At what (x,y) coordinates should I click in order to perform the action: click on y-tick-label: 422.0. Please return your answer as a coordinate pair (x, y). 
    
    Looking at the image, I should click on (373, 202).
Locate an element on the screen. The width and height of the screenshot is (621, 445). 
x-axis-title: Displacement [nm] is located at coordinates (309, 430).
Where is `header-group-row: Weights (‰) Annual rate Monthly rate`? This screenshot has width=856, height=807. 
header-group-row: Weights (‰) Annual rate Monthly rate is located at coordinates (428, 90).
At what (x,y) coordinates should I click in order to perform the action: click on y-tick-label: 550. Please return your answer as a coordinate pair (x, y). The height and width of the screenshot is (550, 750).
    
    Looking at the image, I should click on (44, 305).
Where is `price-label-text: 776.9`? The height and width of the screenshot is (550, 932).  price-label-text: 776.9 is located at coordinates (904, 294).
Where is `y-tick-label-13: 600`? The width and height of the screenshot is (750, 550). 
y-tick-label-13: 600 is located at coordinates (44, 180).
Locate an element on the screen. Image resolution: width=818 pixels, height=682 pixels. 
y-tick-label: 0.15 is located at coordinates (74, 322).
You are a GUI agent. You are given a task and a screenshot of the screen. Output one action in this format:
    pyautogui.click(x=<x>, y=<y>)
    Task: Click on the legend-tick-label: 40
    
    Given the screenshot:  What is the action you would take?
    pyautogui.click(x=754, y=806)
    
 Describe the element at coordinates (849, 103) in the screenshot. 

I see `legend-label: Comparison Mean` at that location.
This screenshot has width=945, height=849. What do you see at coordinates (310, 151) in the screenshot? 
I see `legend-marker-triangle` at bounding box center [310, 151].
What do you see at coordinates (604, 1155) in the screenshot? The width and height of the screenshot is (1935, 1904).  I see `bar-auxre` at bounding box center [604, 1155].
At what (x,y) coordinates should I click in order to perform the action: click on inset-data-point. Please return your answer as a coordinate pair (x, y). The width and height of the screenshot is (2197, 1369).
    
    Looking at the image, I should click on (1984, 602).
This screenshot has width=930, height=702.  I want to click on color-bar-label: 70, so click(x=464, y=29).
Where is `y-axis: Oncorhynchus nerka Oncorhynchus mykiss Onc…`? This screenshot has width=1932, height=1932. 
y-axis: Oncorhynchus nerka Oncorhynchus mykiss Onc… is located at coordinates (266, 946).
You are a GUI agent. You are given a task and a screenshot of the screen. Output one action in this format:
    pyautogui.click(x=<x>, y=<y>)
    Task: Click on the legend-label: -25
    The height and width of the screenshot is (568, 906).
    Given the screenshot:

=======

Exercise instructions: Format each nonblank line of the data above as a row in a Markdown table with the columns Row and Line.

Exercise result:
| Row | Line |
|---|---|
| 1 | At what (x,y) coordinates should I click in order to perform the action: click on y-tick-label: 422.0. Please return your answer as a coordinate pair (x, y).  |
| 2 |     Looking at the image, I should click on (373, 202). |
| 3 | Locate an element on the screen. The width and height of the screenshot is (621, 445).  |
| 4 | x-axis-title: Displacement [nm] is located at coordinates (309, 430). |
| 5 | Where is `header-group-row: Weights (‰) Annual rate Monthly rate`? This screenshot has width=856, height=807.  |
| 6 | header-group-row: Weights (‰) Annual rate Monthly rate is located at coordinates (428, 90). |
| 7 | At what (x,y) coordinates should I click in order to perform the action: click on y-tick-label: 550. Please return your answer as a coordinate pair (x, y). The height and width of the screenshot is (550, 750). |
| 8 |     Looking at the image, I should click on (44, 305). |
| 9 | Where is `price-label-text: 776.9`? The height and width of the screenshot is (550, 932).  price-label-text: 776.9 is located at coordinates (904, 294). |
| 10 | Where is `y-tick-label-13: 600`? The width and height of the screenshot is (750, 550).  |
| 11 | y-tick-label-13: 600 is located at coordinates (44, 180). |
| 12 | Locate an element on the screen. Image resolution: width=818 pixels, height=682 pixels.  |
| 13 | y-tick-label: 0.15 is located at coordinates (74, 322). |
| 14 | You are a GUI agent. You are given a task and a screenshot of the screen. Output one action in this format: |
| 15 |     pyautogui.click(x=<x>, y=<y>) |
| 16 |     Task: Click on the legend-tick-label: 40 |
| 17 |     Given the screenshot:  What is the action you would take? |
| 18 |     pyautogui.click(x=754, y=806) |
| 19 |  Describe the element at coordinates (849, 103) in the screenshot.  |
| 20 | I see `legend-label: Comparison Mean` at that location. |
| 21 | This screenshot has width=945, height=849. What do you see at coordinates (310, 151) in the screenshot?  |
| 22 | I see `legend-marker-triangle` at bounding box center [310, 151]. |
| 23 | What do you see at coordinates (604, 1155) in the screenshot? The width and height of the screenshot is (1935, 1904).  I see `bar-auxre` at bounding box center [604, 1155]. |
| 24 | At what (x,y) coordinates should I click in order to perform the action: click on inset-data-point. Please return your answer as a coordinate pair (x, y). The width and height of the screenshot is (2197, 1369). |
| 25 |     Looking at the image, I should click on (1984, 602). |
| 26 | This screenshot has width=930, height=702.  I want to click on color-bar-label: 70, so click(x=464, y=29). |
| 27 | Where is `y-axis: Oncorhynchus nerka Oncorhynchus mykiss Onc…`? This screenshot has width=1932, height=1932.  |
| 28 | y-axis: Oncorhynchus nerka Oncorhynchus mykiss Onc… is located at coordinates (266, 946). |
| 29 | You are a GUI agent. You are given a task and a screenshot of the screen. Output one action in this format: |
| 30 |     pyautogui.click(x=<x>, y=<y>) |
| 31 |     Task: Click on the legend-label: -25 |
| 32 |     The height and width of the screenshot is (568, 906). |
| 33 |     Given the screenshot: |